In 2015 it was revealed that perinatal losses were met most often in I and III categories. In 2015 in comparison with 2014 the share of the perinatal losses come under I and III categories was 2 and 4 times higher respectively. The I category includes the impreventable perinatal losses bound up with congenital malformations. The structure of this category was constituted by congenital heart diseases (the general arterial trunk, defect of interventricular septum), multiple congenital malformations. 100% of all cases of dead birth were during antenatal period. The structure of a prenatal mortality included the following nosological forms: antenatal asphyxia — 51.8%, multiple congenital malformations — 22.2%. The reasons of antenatal death were bound up with severe preeclampsia, chronic intrauterine infection, subcompensated and decompensated chronic placen-tal insufficiency (100%).

On the second place there were indicators from II and XII categories (antenatal death of fetus with intrauterine growth retardation after 28 weeks and death after 28 weeks of pregnancy) — 18.52% in both cases. They can be classified as the conditionally preventable and preventable perinatal lethality. In 2015 the share of the categories uniting the death of newborn infants (the VIII-XII categories) reached 25,92%. The structure of a perinatal lethality had included intrauterine infection, generalized form — 57.1%. In all cases the histologic research revealed the signs of inflammatory affection of afterbirth (placentitis, membranitis, funiculitis) in combination with chronic placentary insufficiency. Death rate in this category depends on quality of medical care during gestational period, and on intensive administration to newborn infants.

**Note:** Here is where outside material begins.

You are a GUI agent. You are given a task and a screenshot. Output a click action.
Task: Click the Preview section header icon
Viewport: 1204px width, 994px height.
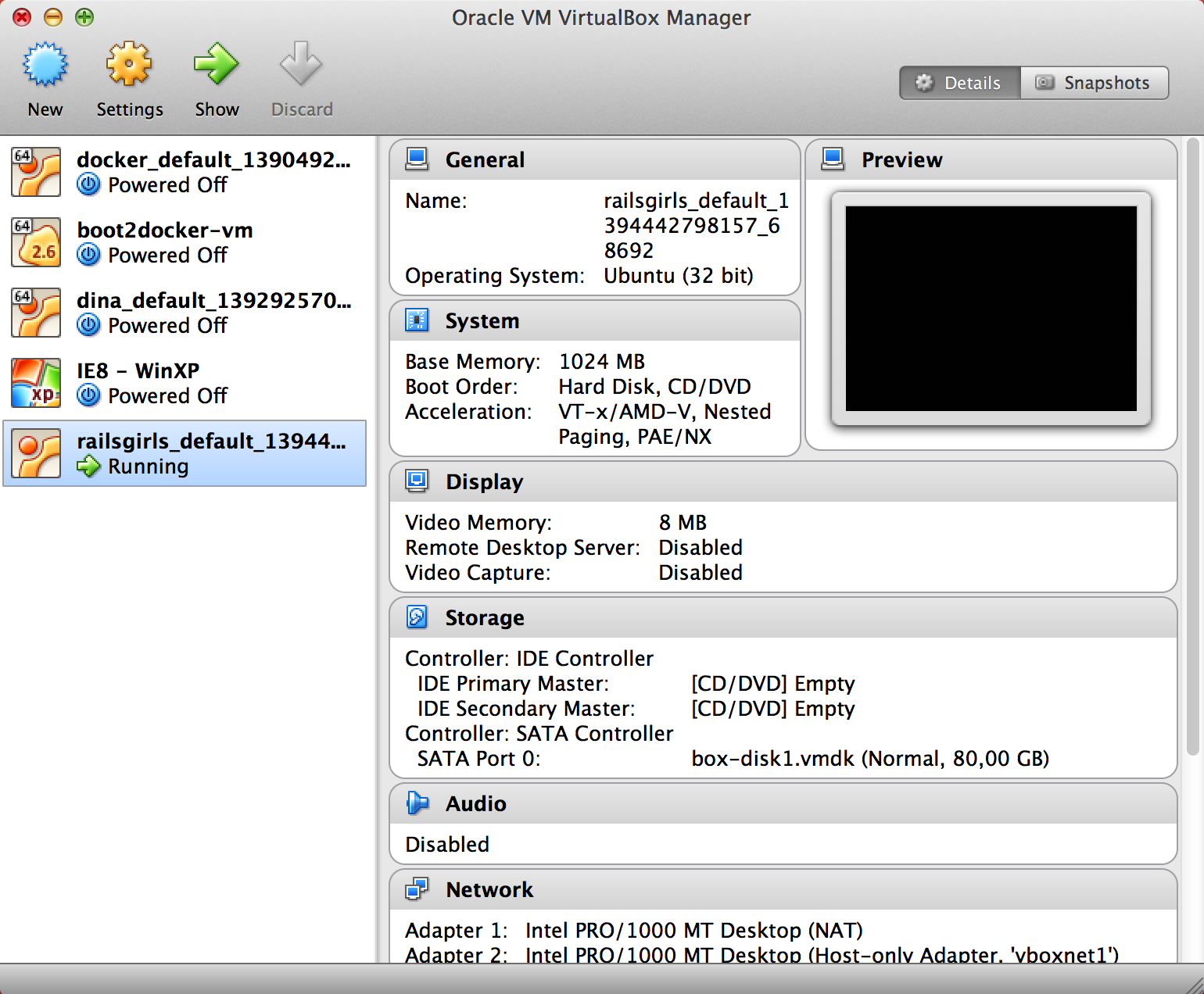833,159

Indices of preventability of perinatal losses (Table 4) show increase in frequency of conditionally preventable and preventable losses, and decrease (6 times) of impreventable losses except of 2015. After 2012 the share of conditionally preventable and preventable losses reached more than 90% in total. The marked results associated by a number of factors. On the one hand the prenatal diagnostics of congenital malformation allows to reveal them in early stages and to terminate pregnancy before 22 weeks. On the other hand the nursing of infants with body weight more than 500 g is followed by higher frequency of the lethal outcomes connected to the great risk of perinatal complications in newborn infants with extremely low body weight (perinatal injury of the central nervous system, intrauterine infections, etc.) [9, 10]. According to the literature the share of the categories integrating the death of newborn infants (the VIII-XII categories) in Bishkek town reached 38%, and in Chelyabinsk region — 24.6%, while in our research — 25.8-41.6%.

In dynamics of observation after 2013 the unclassified perinatal losses were not revealed. Each lethal outcome in the perinatal period requires the detail analysis on the basis of clinical and morphological data for establishing the initial cause of death.

Conclusion

The increase in frequency of conditionally preventable and preventable losses led to growth of indices of a perinatal lethality after 2012 both in the Novosibirsk region and in the Russian Federation in total.

Application of the Nordic-Baltic perinatal death classification and the detail clinical morphological analysis of perinatal losses — taking into account pathology of mother, afterbirth, fetus and the newborn infant is a reserve for considerable decrease of perinatal losses.